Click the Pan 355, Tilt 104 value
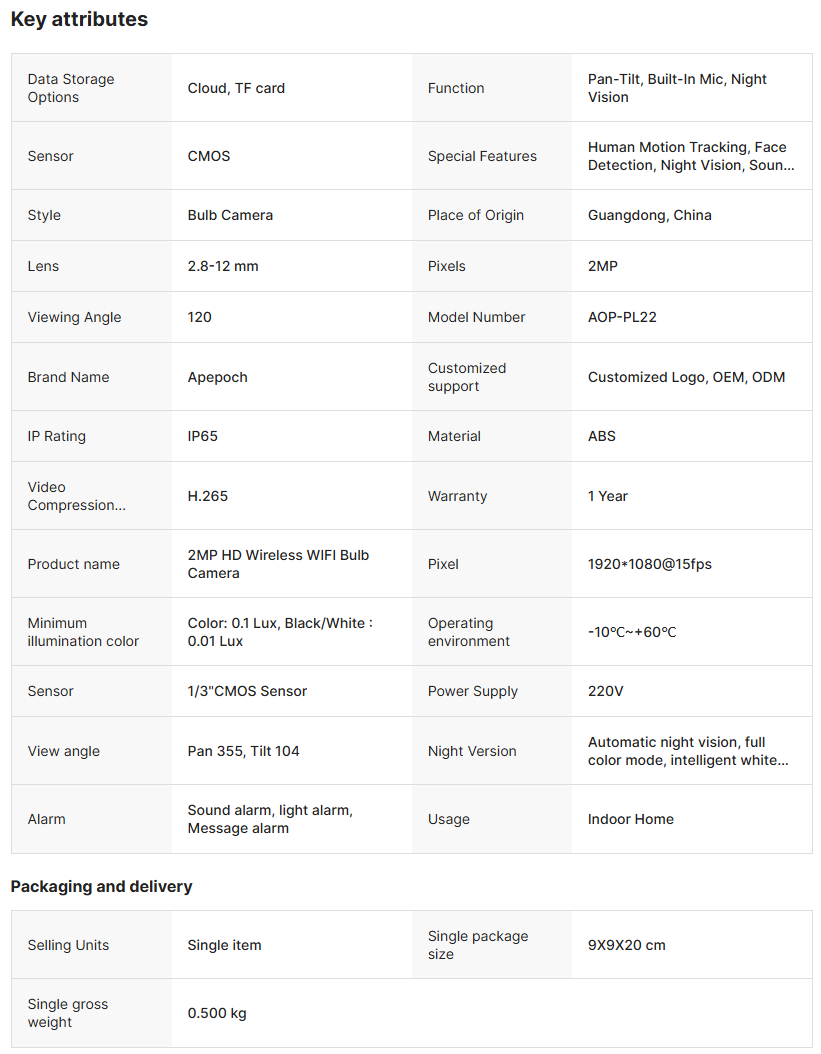The height and width of the screenshot is (1054, 821). coord(243,751)
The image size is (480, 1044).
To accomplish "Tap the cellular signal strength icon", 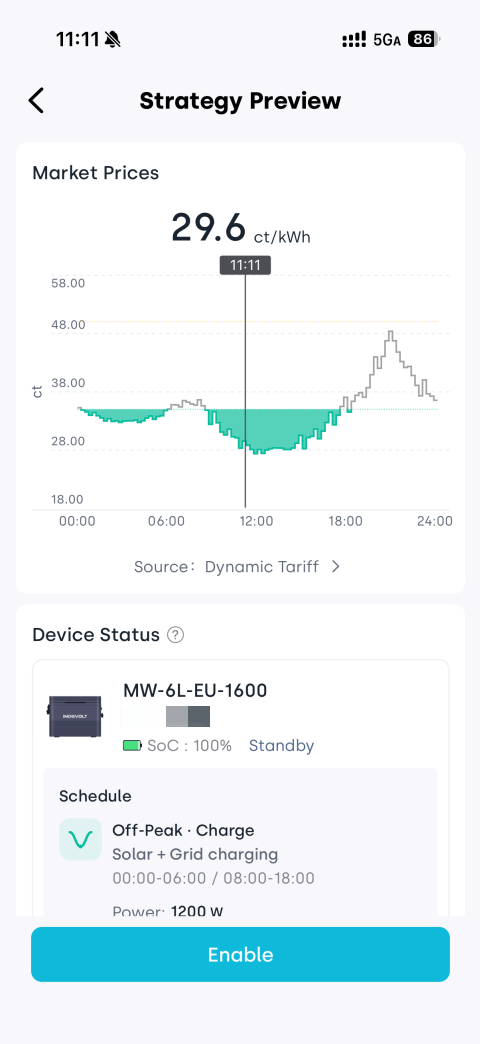I will click(355, 40).
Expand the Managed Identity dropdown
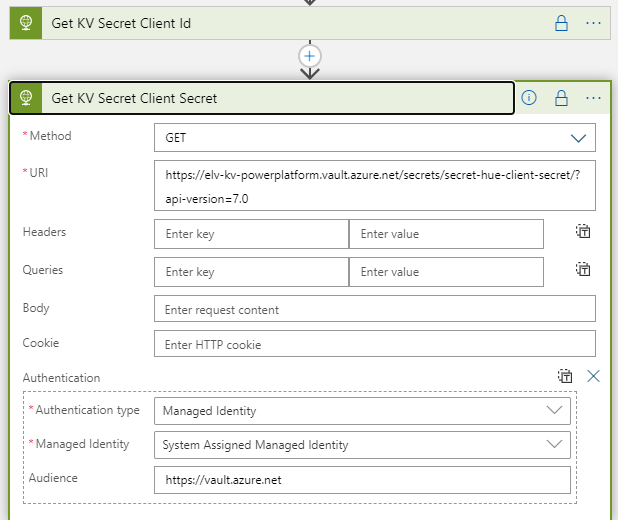 click(362, 445)
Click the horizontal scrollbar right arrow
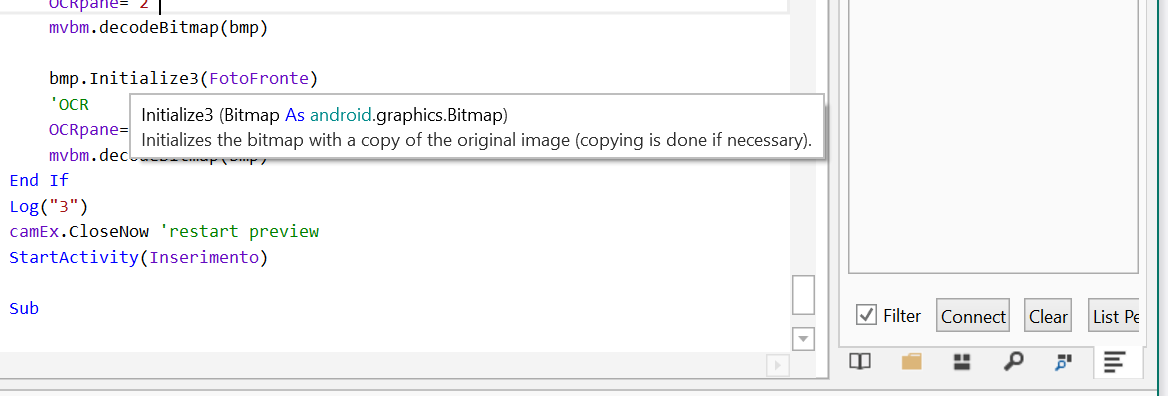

- _EXERCISE OBJECTIVE_:
With pictures left out, transcribe each line from the one containing "Expand the Managed Identity dropdown" through the end of the data, both ends included.

- _WRITTEN REPLY_:
Expand the Managed Identity dropdown
 click(362, 445)
Click the horizontal scrollbar right arrow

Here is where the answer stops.